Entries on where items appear
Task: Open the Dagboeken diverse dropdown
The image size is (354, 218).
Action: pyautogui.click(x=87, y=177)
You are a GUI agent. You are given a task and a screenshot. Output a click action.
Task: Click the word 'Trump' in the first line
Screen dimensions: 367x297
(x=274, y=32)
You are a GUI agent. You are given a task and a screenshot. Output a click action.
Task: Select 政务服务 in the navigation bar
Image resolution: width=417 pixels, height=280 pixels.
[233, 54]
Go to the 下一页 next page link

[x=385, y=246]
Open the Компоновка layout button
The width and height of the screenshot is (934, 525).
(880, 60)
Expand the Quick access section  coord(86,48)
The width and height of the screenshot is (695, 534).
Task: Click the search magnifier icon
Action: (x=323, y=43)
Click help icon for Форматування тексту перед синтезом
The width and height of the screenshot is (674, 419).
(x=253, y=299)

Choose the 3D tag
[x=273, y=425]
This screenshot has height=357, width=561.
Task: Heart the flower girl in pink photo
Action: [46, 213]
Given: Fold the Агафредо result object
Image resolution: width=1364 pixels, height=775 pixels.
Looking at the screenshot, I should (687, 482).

==

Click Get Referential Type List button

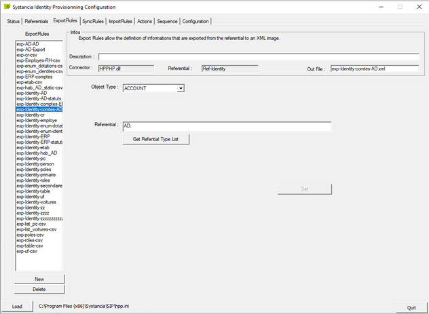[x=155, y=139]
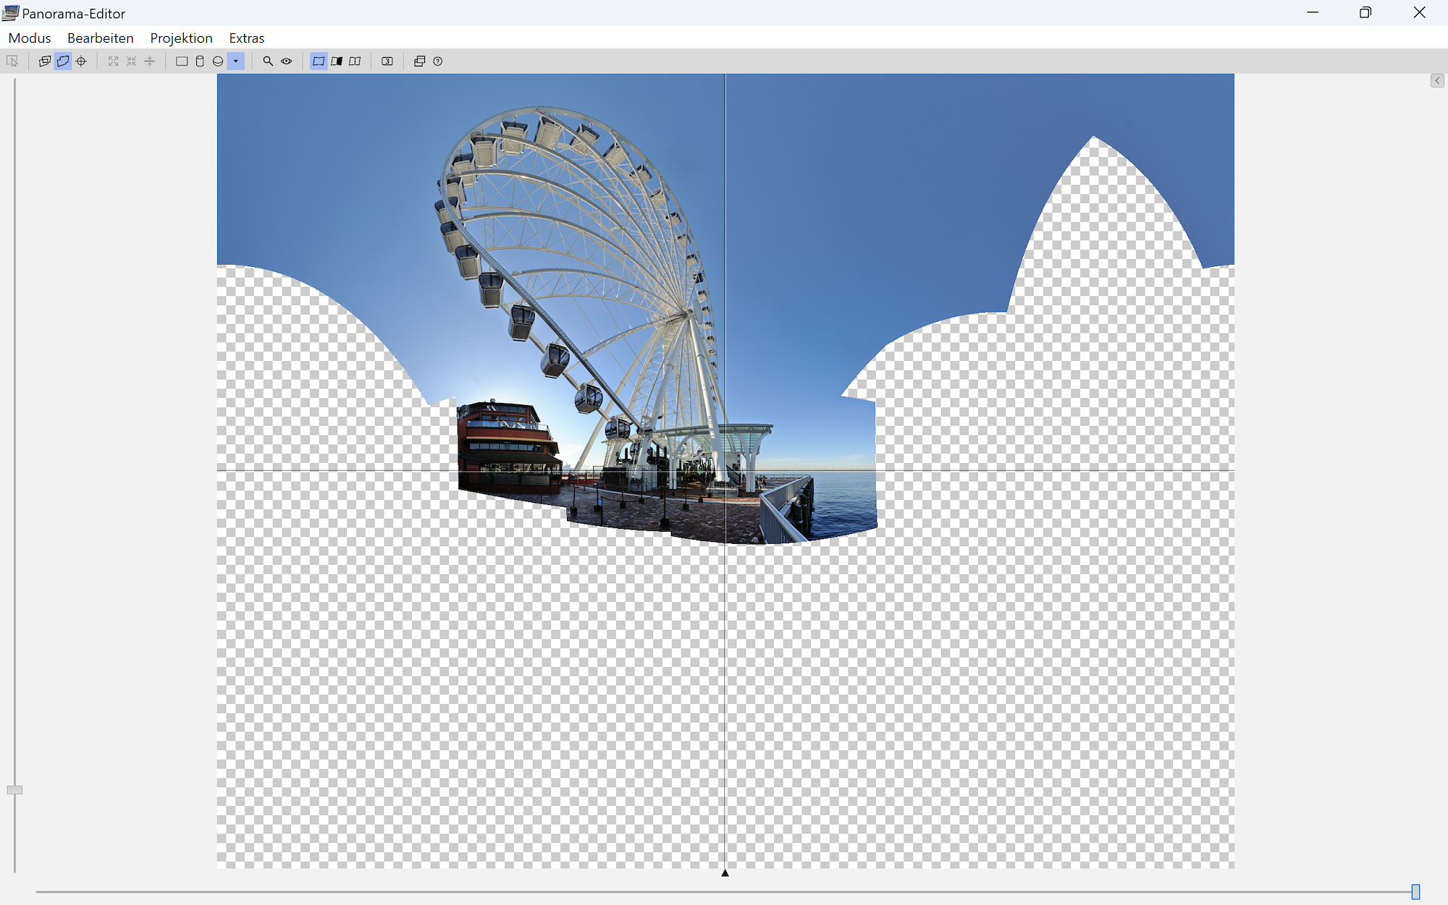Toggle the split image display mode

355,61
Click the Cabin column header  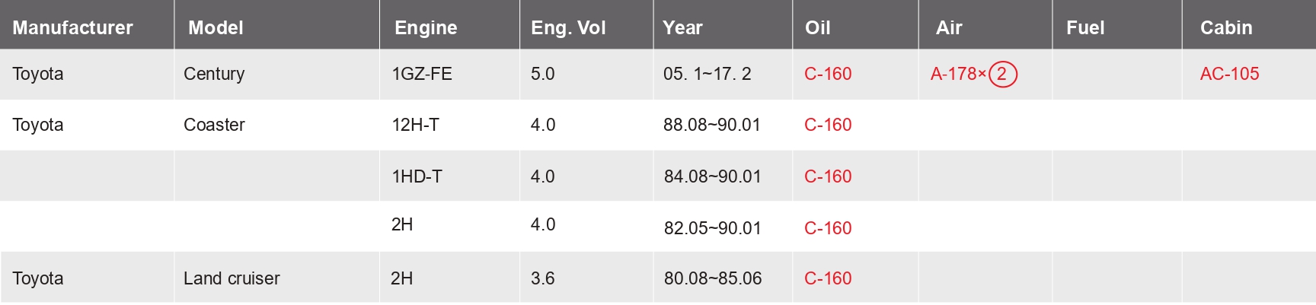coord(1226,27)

DIRECTIONS FOR THIS TASK: Express the lines of the data from the line with "Task: Open the Dagboeken diverse dropdown" up to and including the line with "Looking at the" as a JSON list of strings, one string per line, leaving out blank lines.

TASK RESULT:
[
  "Task: Open the Dagboeken diverse dropdown",
  "The image size is (354, 218).",
  "Action: pyautogui.click(x=87, y=177)",
  "You are a GUI agent. You are given a task and a screenshot. Output a click action.",
  "Task: Click the word 'Trump' in the first line",
  "Screen dimensions: 367x297",
  "(x=274, y=32)",
  "You are a GUI agent. You are given a task and a screenshot. Output a click action.",
  "Task: Select 政务服务 in the navigation bar",
  "Image resolution: width=417 pixels, height=280 pixels.",
  "[233, 54]",
  "Go to the 下一页 next page link",
  "[x=385, y=246]",
  "Open the Компоновка layout button",
  "The width and height of the screenshot is (934, 525).",
  "(880, 60)",
  "Expand the Quick access section  coord(86,48)",
  "The width and height of the screenshot is (695, 534).",
  "Task: Click the search magnifier icon",
  "Action: (x=323, y=43)",
  "Click help icon for Форматування тексту перед синтезом",
  "The width and height of the screenshot is (674, 419).",
  "(x=253, y=299)",
  "Choose the 3D tag",
  "[x=273, y=425]",
  "This screenshot has height=357, width=561.",
  "Task: Heart the flower girl in pink photo",
  "Action: [46, 213]",
  "Given: Fold the Агафредо result object",
  "Image resolution: width=1364 pixels, height=775 pixels.",
  "Looking at the screenshot, I should (687, 482)."
]